Isaac Davies working on his mural at the Oak Cliff campaign offices of Beto O'Rourke.


With Fort Worth Backing Beto, All of Texas’ Cities Are Now Blue

Driven by the high-profile race for Senate, Fort Worth looks more purple than it ever has. But is the shift permanent?

I’m not sure if I entirely buy this takeaway from Tuesday’s election, but here it is: City Lab reports that with Fort Worth’s backing of Robert “Beto” O’Rourke in the U.S. Senate race all of Texas’ cities now vote blue.

Fort Worth was the last city in Texas that consistently backed Republican candidates. But this year, as early voting numbers and overall turnout shattered previous midterm records, Beto won Tarrant county, which hasn’t had a Democrat congressman or woman in decades. The turnout also gave Fort Worth a Democrat on the state Senate (Beverly Powell), and a surprise Democrat in the Tarrant County Commissioners Court (Devan Allen).

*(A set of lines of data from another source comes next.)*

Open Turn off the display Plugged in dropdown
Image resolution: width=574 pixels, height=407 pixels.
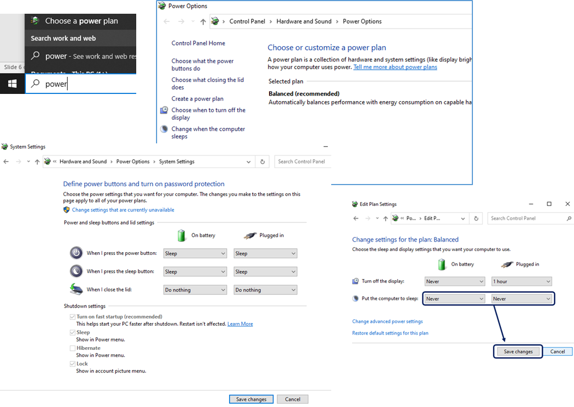pyautogui.click(x=521, y=281)
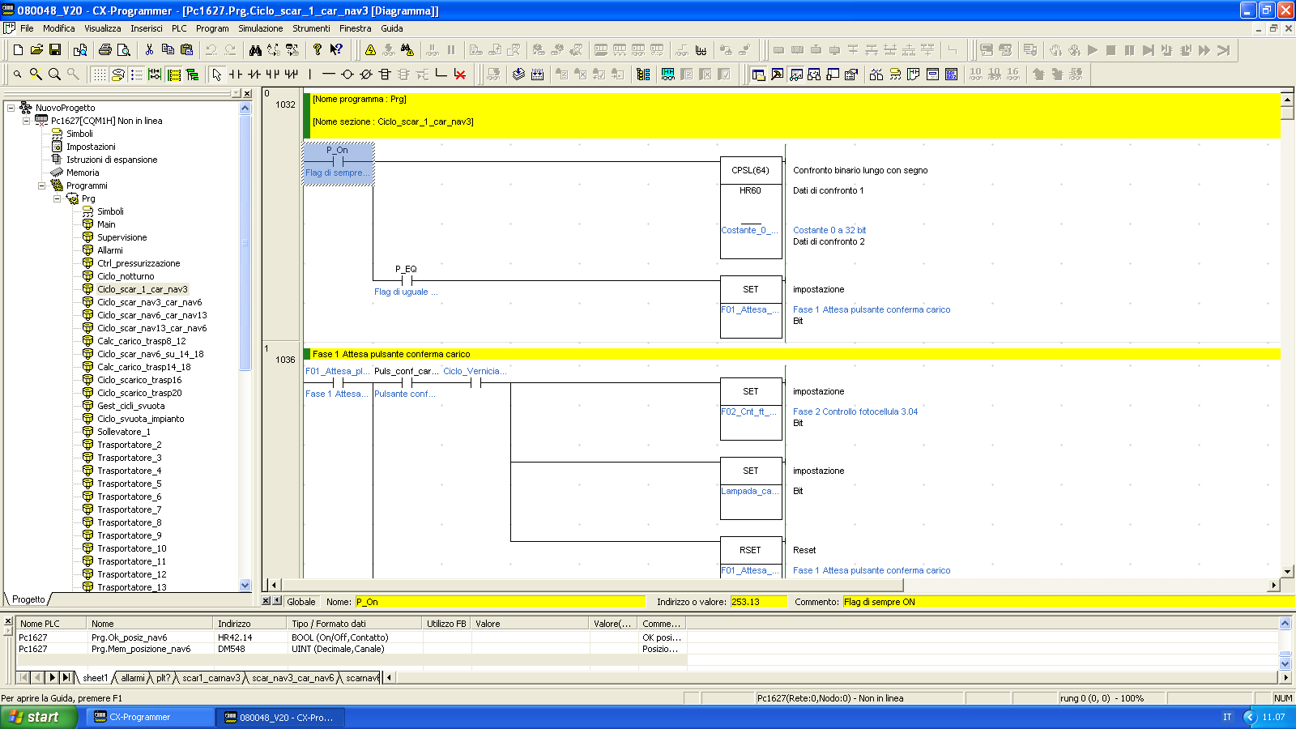
Task: Open the Simulazione menu
Action: click(x=260, y=28)
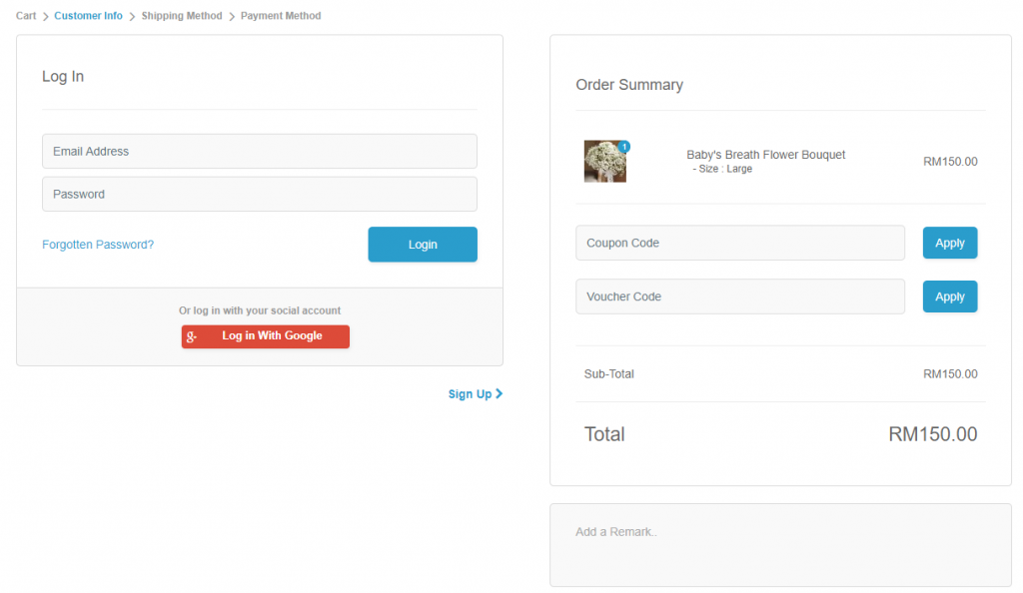Open the Payment Method step
Viewport: 1023px width, 593px height.
[280, 15]
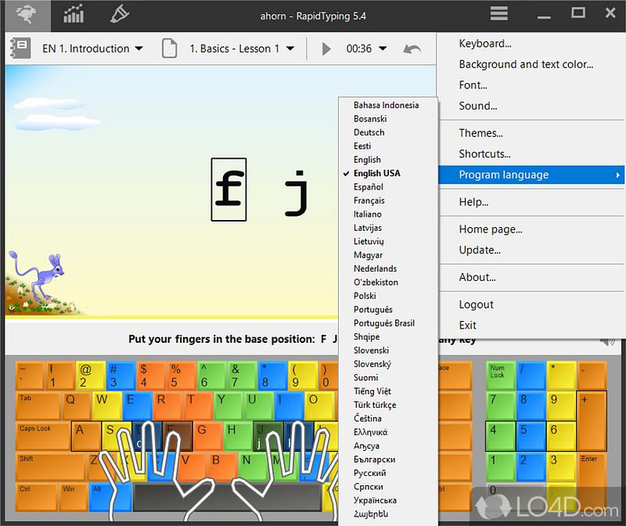Expand the EN 1. Introduction course dropdown

tap(92, 49)
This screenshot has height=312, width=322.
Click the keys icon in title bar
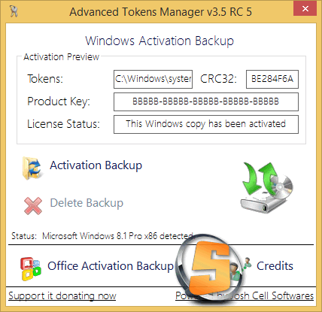click(x=14, y=11)
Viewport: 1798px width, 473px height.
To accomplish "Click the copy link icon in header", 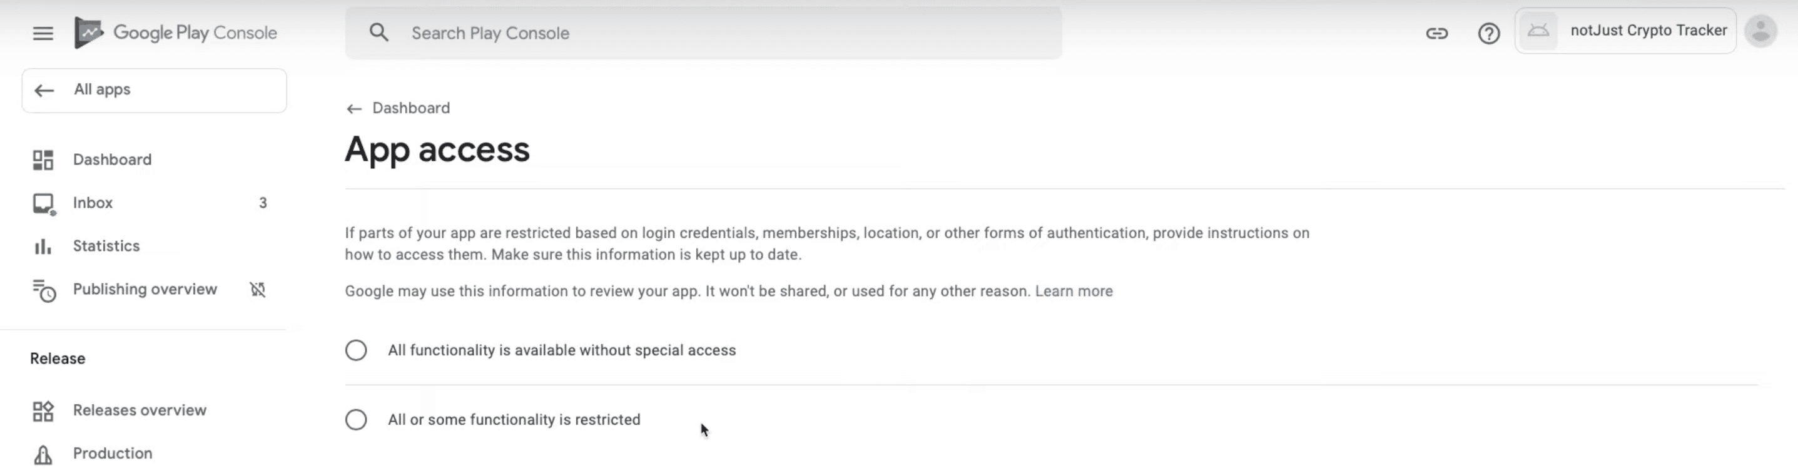I will 1438,33.
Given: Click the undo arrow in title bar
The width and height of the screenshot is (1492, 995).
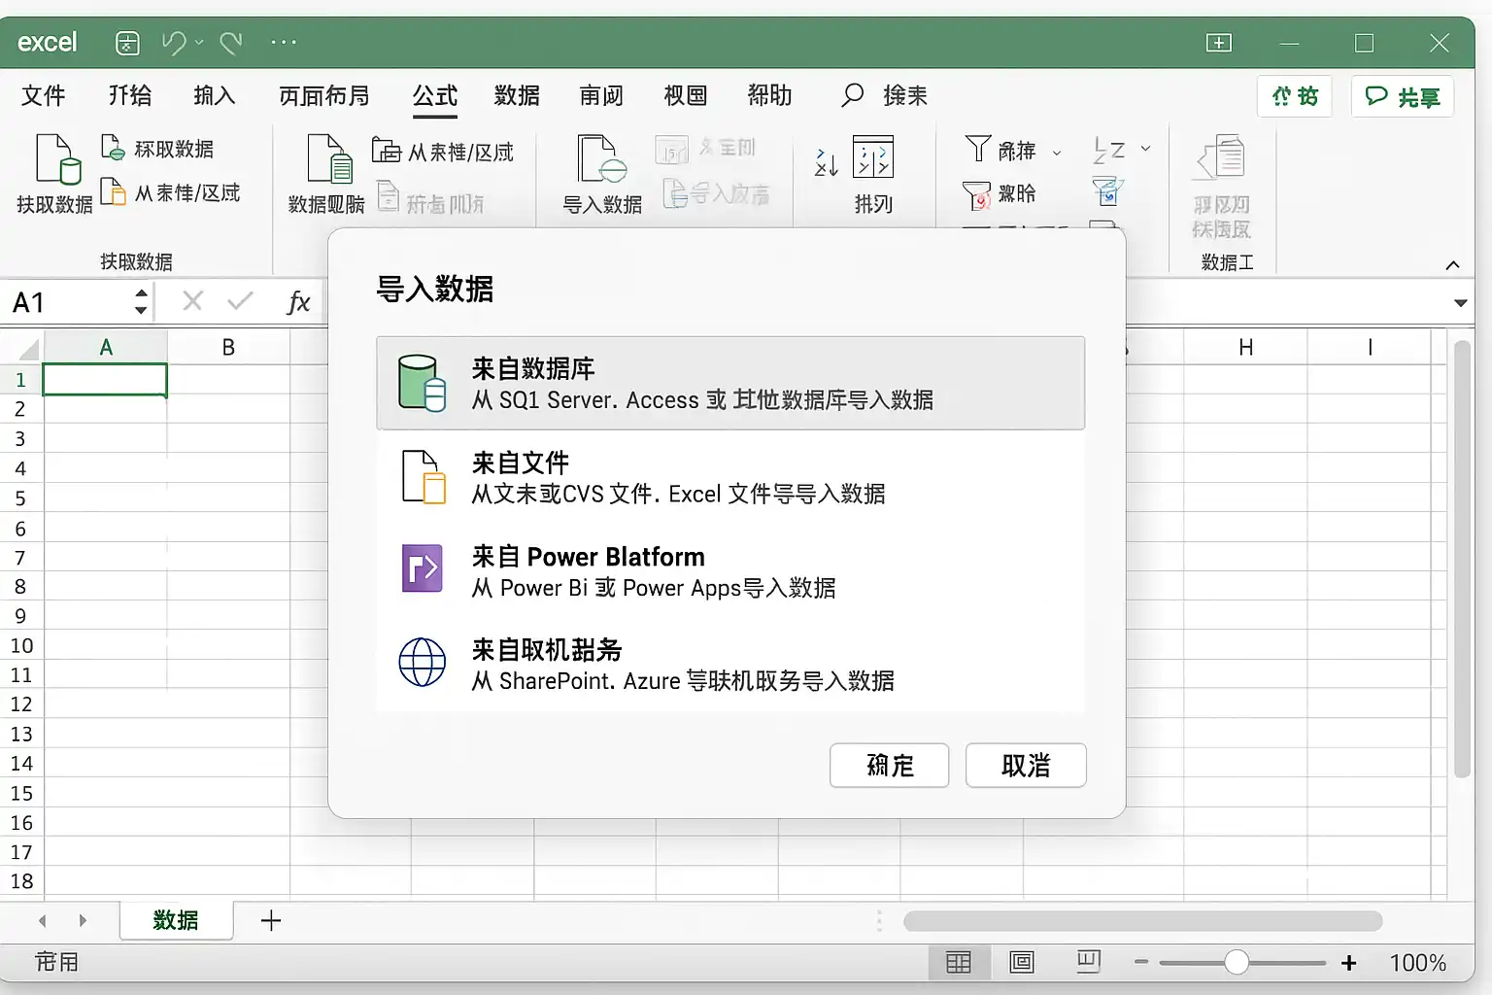Looking at the screenshot, I should (174, 43).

Here’s how City Lab’s Kriston Capps analyzes it:

The GOP share of the vote in Texas cities has eroded. That’s a dog-bites-man story from the perspective of any coastal elite. But only a few years ago, voters in the biggest Texas cities were evenly split everywhere but Austin. Since 2014, Democrats have opened up a turnout lead over Republicans in Dallas and Houston, and to a lesser extent, San Antonio. Now, liberals have closed the gap in Tarrant County. In terms of turnout, Republicans lost ground in all those cities. But Republican voter turnout also declined in the smallest counties, too.

Capps goes on to point out that perhaps the most interesting takeaway from the boost in turnout is the way it affected Texas-wide races that Democrats lost—although not by much. Ted Cruz held his Senate seat by 3 points. Dan Patrick, Ken Paxton, and Sid Miller all won by less than 5 points. The only old school Republican poll-whipping was dealt out by Governor Greg Abbott, who defeated former Dallas County Sheriff Lupe Valdez by 13 points. In light of the narrower statewide races, Capps sees the landslide as an indication of “widespread defections among Republican voters or disaffection from independents.”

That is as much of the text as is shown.